Orcas hatchery gets $5k grant from Royal Bank of Canada
Published 11:03 am Tuesday, May 31, 2011
Orcas Island’s own Glenwood Springs Hatchery will soon benefit from a $5,000 Community Action Grant given by the Royal Bank of Canada as part of its Blue Water Project™ commitment to watershed protection.
“With 2011 federal and state funding for Glenwood Springs in jeopardy, this critical support will help LLTK to perform hatchery practices that mimic nature, support a valuable North Puget Sound fishery by contributing hatchery‐raised Chinook for marked selective fishing, host tours of the Glenwood Springs facility, raise awareness about Chinook lifecycle, biology, and cultural and economic significance, participate in the Salmon‐in‐the‐Classroom and other educational programs, and provide Chinook to local schools for learning exercises and cafeteria lunches,” said Jacques White, spokesman for Long Live the Kings, the Seattle‐based salmon conservation nonprofit that runs the Orcas hatchery.
“The Glenwood Springs Hatchery represents how a community has taken on resource management, with a positive impact,” said White.
The Royal Bank of Canada (RBC) Blue Water Project™ is a wide‐ranging, multi‐year program to help foster a culture of water stewardship. Since lack of access to clean water is considered to be one of the major threats to human health and economic development around the world, RBC is working to create a “blue water future” of sustainable water resources worldwide. Since 2007, RBC has committed more than $28 million in single and multi‐year grants to nearly 400 organizations.

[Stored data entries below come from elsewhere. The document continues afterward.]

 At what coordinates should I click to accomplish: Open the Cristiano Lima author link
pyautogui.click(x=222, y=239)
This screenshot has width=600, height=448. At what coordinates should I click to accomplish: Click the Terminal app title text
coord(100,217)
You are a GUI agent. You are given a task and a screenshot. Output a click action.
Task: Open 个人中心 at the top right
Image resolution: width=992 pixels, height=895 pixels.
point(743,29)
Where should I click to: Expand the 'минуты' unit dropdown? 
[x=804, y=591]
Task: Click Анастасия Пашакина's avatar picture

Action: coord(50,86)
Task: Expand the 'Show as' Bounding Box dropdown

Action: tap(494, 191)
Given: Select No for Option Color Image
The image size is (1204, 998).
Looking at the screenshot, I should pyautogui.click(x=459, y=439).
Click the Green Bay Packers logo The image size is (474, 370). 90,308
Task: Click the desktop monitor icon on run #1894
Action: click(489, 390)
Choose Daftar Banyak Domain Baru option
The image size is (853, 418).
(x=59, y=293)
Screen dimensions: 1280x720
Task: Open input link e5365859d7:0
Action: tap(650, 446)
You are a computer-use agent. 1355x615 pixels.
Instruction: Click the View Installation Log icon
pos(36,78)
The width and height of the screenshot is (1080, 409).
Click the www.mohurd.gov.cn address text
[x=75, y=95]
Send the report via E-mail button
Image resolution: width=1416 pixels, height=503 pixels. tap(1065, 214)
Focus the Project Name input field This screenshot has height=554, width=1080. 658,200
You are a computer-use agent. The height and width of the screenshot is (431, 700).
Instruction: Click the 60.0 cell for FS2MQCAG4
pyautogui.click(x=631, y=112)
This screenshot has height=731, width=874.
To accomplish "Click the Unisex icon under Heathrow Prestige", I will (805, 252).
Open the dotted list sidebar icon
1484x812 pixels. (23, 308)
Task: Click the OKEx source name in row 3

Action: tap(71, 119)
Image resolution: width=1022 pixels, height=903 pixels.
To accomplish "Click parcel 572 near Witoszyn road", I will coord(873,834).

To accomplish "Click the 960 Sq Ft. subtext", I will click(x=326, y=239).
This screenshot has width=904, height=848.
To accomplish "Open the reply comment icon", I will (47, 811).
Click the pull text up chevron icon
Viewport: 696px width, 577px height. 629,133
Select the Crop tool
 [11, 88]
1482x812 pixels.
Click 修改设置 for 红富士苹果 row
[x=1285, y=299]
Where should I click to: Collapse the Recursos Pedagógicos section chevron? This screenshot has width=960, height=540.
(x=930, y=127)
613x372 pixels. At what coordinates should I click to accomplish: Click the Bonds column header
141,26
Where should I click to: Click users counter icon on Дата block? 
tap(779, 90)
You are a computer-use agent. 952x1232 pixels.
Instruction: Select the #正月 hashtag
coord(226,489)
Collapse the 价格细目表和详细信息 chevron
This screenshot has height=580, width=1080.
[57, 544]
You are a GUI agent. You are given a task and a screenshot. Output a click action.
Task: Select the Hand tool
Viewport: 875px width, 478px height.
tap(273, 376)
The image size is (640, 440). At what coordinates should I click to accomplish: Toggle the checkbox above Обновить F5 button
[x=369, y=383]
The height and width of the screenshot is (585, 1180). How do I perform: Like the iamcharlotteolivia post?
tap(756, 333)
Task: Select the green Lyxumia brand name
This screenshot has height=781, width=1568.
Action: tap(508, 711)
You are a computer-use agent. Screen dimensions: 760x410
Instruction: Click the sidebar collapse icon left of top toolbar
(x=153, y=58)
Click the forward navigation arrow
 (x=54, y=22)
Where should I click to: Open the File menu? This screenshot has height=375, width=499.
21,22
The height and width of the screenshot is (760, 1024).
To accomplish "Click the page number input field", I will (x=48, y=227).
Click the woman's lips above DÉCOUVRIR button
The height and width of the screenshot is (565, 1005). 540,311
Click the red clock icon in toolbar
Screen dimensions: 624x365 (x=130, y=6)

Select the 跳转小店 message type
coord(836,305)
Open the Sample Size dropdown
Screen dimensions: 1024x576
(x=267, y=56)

Glenwood Springs Hatchery was established in 1978 by island resident, Jim Youngren, utilizing a small network of springs that weren’t occupied by fish and drained a short distance before entering East Sound. Eggs were imported from a nearby hatchery to create a Chinook run where none existed. Because no wild Chinook originate in the San Juan Islands, this new salmon run has provided harvest opportunities while posing little threat to threatened wild fish.
Youngren founded Long Live the Kings in 1986. Since then, LLTK, with help from the community, has operated the facility, using it to demonstrate how small freshwater sources can be used sustainably for fish rearing as an alternative to locating hatcheries on rivers where native fish are present.